Cuando Sofía vuelve a la casa ya ha anochecido y Mozart está
consciente. Sofía nos cuenta: “Süssmayer
estaba junto a su lecho. El famoso Requiem se encontraba encima de la colcha, y
Mozart le explicaba cómo debía terminarlo una vez que él hubiera muerto. Dijo
también: ¿No había dicho yo que estaba escribiendo este Requiem para mí?”.
Sin duda, este punto no es del todo exacto, ya que si Mozart hubiera dejado
instrucciones tan precisas a Süssmayer sobre la terminación del Requiem, no se hubiera sondeado antes a
otros músicos para que lo terminaran, como veremos luego.
Por la noche buscan desesperadamente al doctor Klosset. Lo encuentran
en el teatro, y éste promete acudir cuando termine el espectáculo. El doctor
Klosset llega a última hora de la noche; dice a Süssmayer que no tiene ninguna
esperanza, y que su maestro no pasará de esta noche. Ordena un medicamento para
Constanza que se encuentra mal; para Mozart, que tiembla de fiebre y sufre
horribles dolores de cabeza, prescribe unas compresas frías sobre la frente.

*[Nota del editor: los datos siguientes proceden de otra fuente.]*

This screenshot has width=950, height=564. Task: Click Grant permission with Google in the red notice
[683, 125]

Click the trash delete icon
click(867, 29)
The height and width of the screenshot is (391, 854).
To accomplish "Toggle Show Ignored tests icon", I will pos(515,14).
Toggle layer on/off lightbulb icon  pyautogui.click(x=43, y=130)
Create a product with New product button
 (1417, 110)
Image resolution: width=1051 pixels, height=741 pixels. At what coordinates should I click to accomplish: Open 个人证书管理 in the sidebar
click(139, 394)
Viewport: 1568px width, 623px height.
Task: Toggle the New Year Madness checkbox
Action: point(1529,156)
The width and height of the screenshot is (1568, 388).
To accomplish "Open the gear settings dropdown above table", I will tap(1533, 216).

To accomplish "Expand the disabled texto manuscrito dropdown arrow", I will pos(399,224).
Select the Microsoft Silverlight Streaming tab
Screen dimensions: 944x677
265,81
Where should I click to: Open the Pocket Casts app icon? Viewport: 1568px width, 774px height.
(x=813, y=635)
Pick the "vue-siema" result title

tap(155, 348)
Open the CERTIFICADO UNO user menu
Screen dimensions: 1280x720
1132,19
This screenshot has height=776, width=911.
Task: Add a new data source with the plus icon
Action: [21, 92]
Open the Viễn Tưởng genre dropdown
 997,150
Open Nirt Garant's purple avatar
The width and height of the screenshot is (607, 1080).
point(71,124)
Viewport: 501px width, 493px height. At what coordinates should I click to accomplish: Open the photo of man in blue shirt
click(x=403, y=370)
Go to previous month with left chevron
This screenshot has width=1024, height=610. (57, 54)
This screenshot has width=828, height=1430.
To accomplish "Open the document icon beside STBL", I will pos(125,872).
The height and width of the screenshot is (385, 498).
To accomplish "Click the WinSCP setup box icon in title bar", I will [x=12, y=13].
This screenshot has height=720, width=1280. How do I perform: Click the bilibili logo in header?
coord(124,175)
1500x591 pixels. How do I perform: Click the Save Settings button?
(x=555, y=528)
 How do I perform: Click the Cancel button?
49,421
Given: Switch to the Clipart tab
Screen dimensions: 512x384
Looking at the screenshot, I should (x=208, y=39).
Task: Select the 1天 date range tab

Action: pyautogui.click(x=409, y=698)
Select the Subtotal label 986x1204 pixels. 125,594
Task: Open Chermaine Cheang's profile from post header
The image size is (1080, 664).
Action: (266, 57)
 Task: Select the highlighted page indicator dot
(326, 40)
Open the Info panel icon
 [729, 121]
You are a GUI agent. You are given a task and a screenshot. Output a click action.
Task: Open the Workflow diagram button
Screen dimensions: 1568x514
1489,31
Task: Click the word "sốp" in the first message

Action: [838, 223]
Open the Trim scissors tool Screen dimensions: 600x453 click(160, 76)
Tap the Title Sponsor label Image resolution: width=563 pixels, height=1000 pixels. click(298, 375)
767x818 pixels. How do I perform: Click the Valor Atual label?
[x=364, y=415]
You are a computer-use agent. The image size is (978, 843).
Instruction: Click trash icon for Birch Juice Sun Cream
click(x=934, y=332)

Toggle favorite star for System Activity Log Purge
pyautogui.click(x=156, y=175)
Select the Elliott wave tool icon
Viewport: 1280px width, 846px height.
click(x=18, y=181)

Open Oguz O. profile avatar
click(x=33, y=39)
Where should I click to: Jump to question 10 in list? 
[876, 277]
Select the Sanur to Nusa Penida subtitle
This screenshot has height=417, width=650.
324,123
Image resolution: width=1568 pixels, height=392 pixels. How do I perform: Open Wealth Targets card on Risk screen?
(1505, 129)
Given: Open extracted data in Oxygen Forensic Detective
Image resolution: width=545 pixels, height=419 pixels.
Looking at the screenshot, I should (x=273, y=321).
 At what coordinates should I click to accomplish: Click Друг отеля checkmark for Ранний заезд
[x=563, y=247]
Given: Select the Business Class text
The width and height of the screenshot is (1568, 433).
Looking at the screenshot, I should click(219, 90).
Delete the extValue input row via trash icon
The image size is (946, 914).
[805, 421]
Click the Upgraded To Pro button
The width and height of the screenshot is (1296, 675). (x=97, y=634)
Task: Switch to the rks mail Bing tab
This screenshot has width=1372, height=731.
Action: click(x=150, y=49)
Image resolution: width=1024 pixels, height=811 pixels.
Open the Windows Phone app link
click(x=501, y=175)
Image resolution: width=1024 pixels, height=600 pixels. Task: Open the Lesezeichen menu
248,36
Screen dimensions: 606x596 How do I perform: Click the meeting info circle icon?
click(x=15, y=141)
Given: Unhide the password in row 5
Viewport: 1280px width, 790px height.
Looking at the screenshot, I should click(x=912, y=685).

Sofía nos relata su muerte: “Las
compresas oprimieron tanto a Mozart, que perdió el conocimiento hasta que
murió. Su último aliento fue como si quisiera, con la boca, imitar los timbales
de su Requiem. Todavía lo escucho”.
Wolfgang Amadeus Mozart murió a la una menos cinco minutos de la
madrugada del lunes 5 de diciembre de 1791. A los treinta y cinco años, diez
meses y ocho días, “el milagro que Dios
hizo nacer en Salzburgo” se encontraba con su Creador.